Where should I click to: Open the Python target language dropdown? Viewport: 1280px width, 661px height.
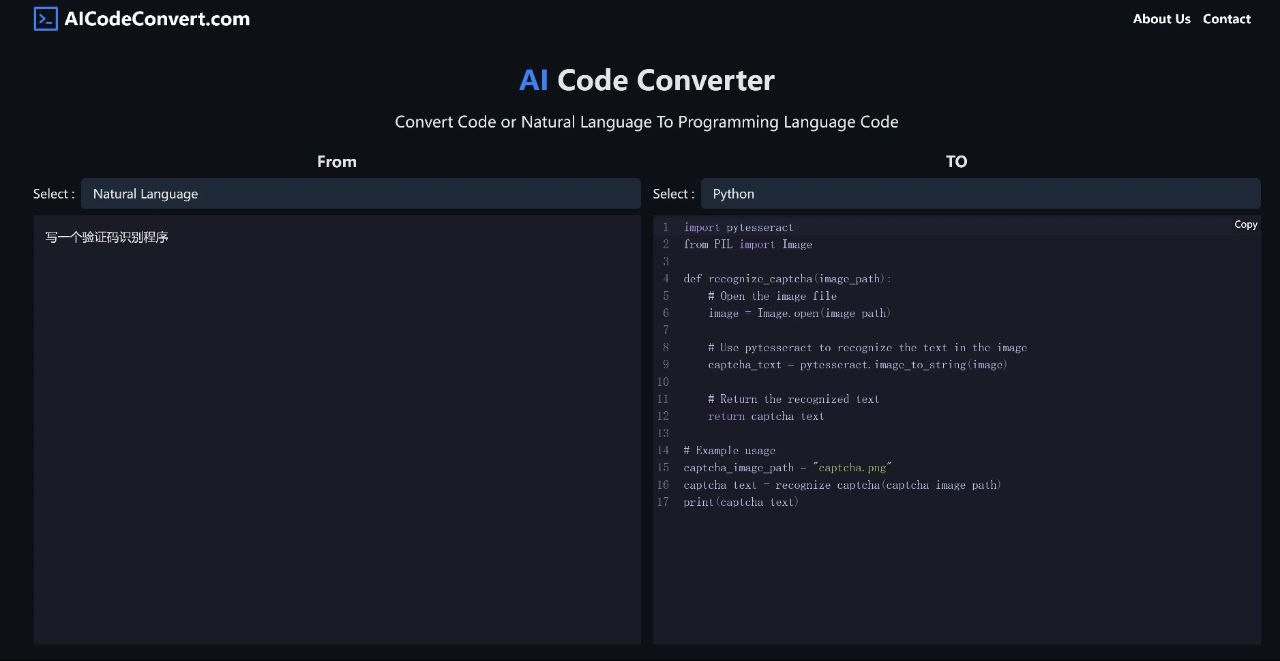pyautogui.click(x=979, y=194)
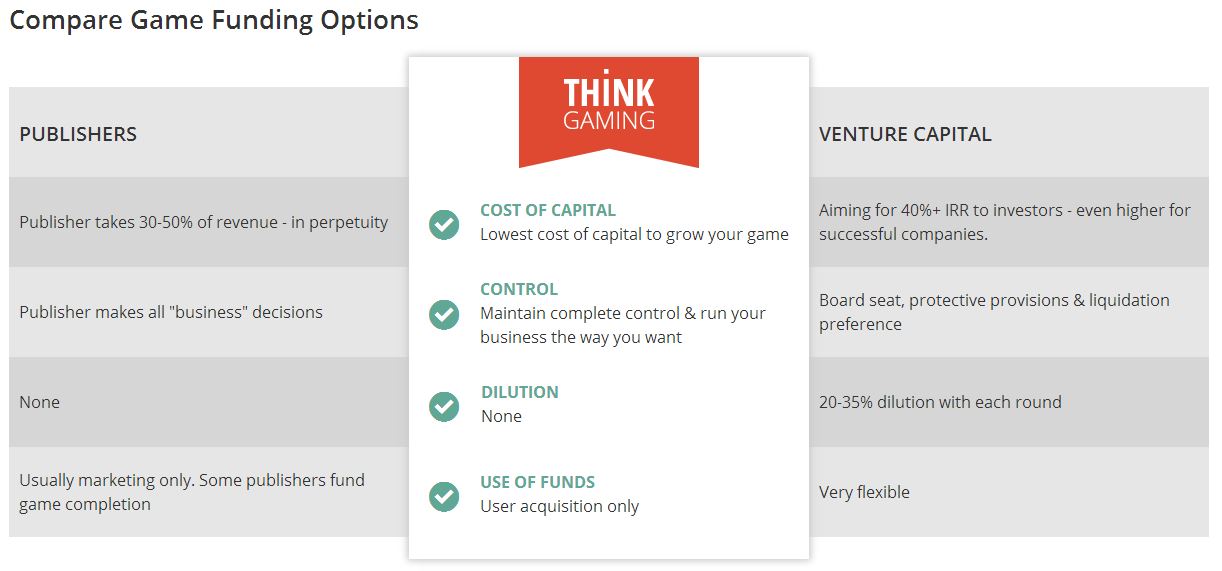Viewport: 1222px width, 571px height.
Task: Select the USE OF FUNDS heading
Action: click(x=538, y=482)
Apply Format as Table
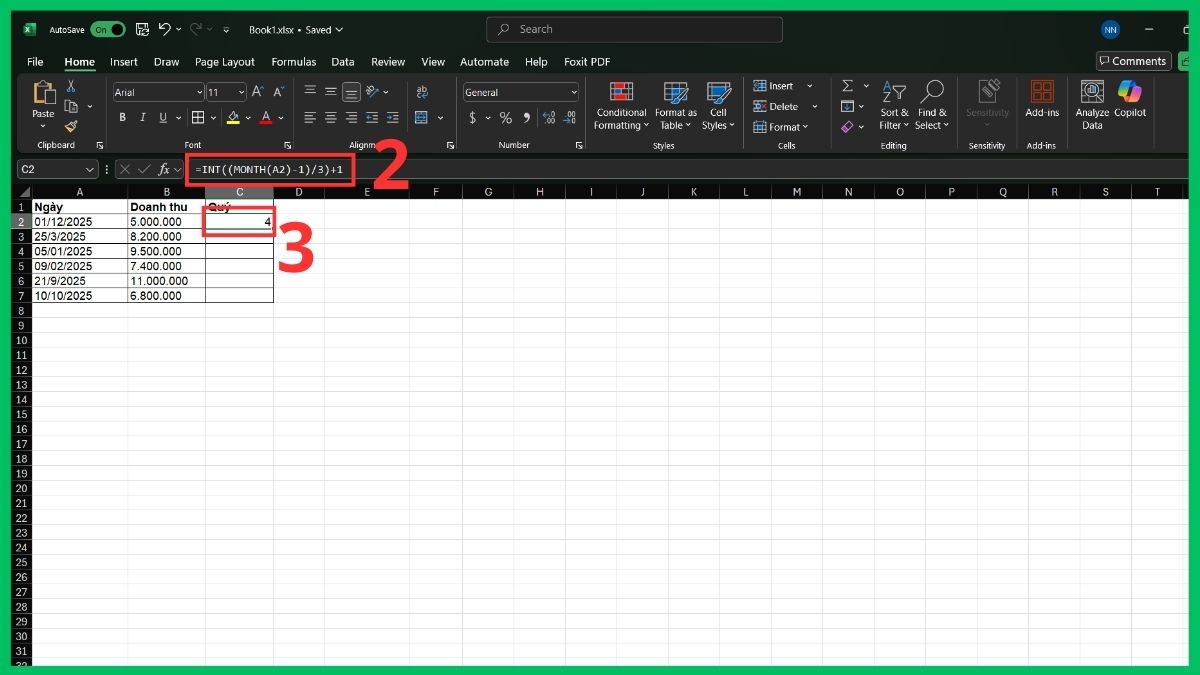This screenshot has height=675, width=1200. (675, 107)
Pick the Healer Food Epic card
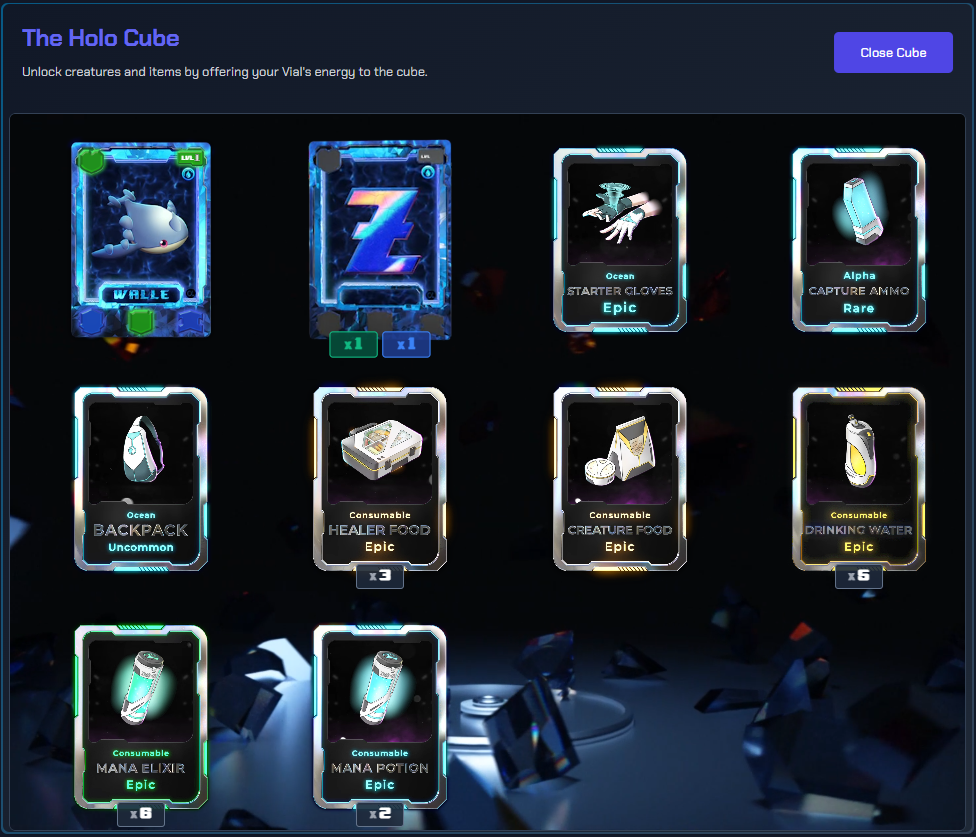This screenshot has height=837, width=976. [x=380, y=479]
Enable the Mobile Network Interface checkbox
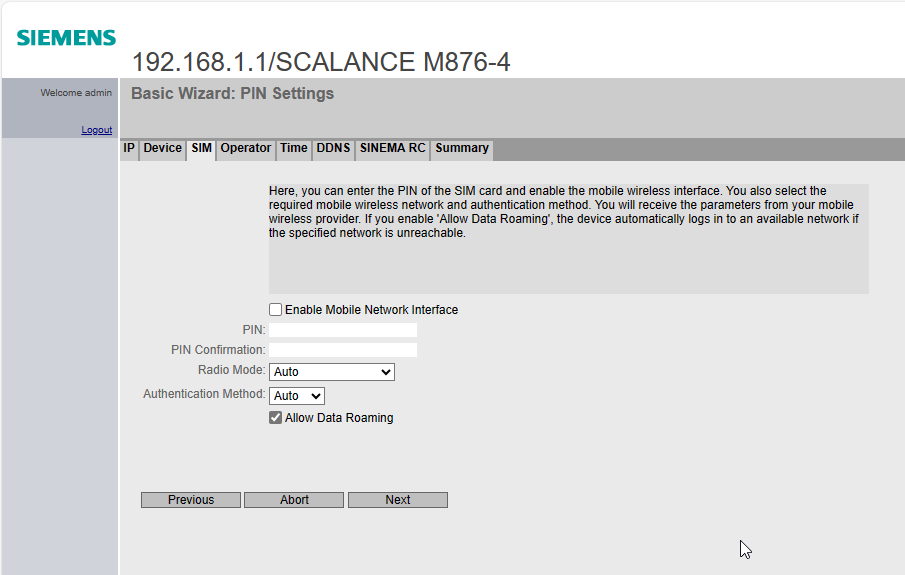The width and height of the screenshot is (905, 575). click(276, 310)
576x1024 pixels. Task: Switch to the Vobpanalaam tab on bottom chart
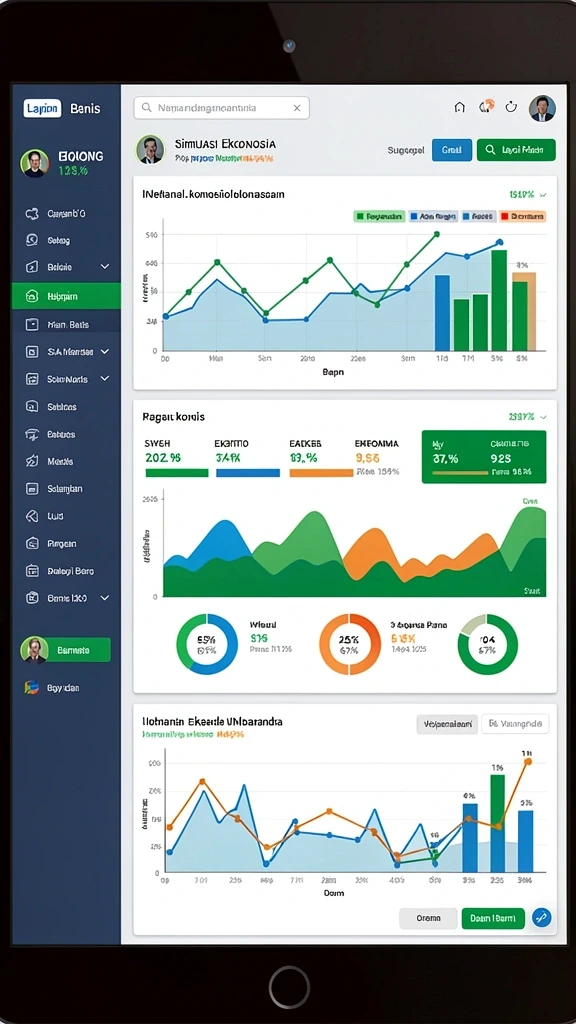click(x=447, y=724)
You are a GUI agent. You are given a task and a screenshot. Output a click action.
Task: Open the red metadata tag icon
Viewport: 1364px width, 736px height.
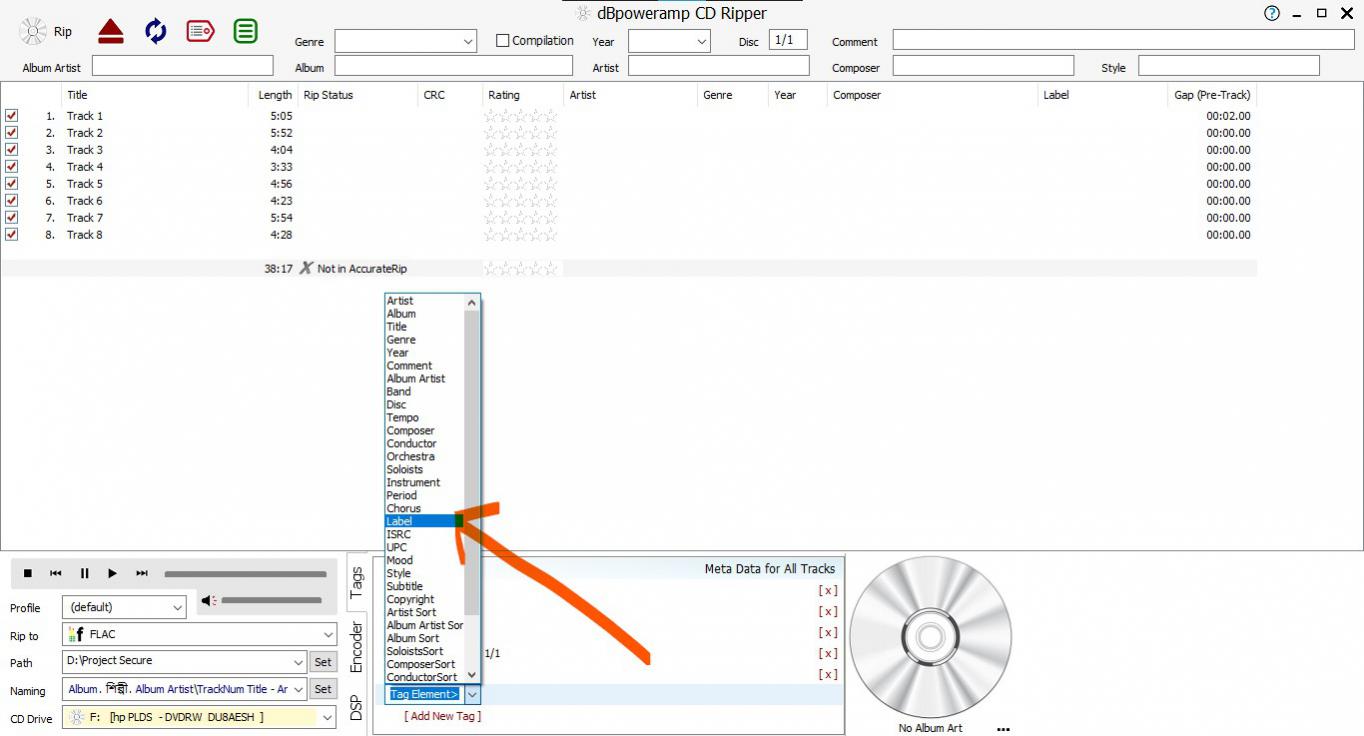(x=200, y=31)
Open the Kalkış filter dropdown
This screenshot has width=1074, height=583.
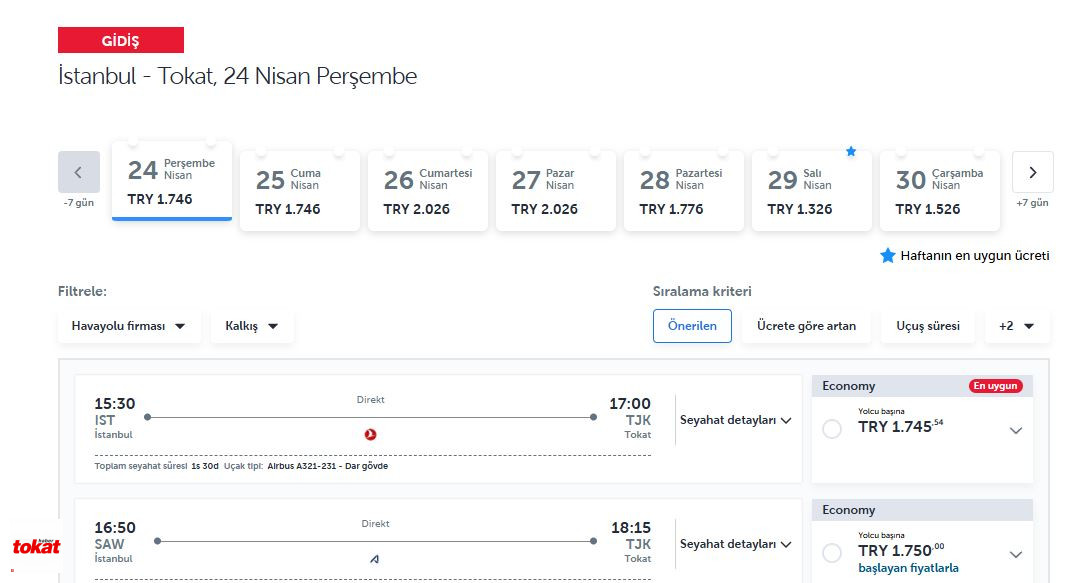point(252,326)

#### EXERCISE
Print exactly, with no pictures, the lines above from the one that holds "576x1024 pixels. Task: Switch" through the one that holds "Task: Open the red metadata tag icon", both of them included.

#### EXPECTED OUTPUT
576x1024 pixels. Task: Switch to the Vobpanalaam tab on bottom chart
click(x=447, y=724)
You are a GUI agent. You are given a task and a screenshot. Output a click action.
Task: Open the red metadata tag icon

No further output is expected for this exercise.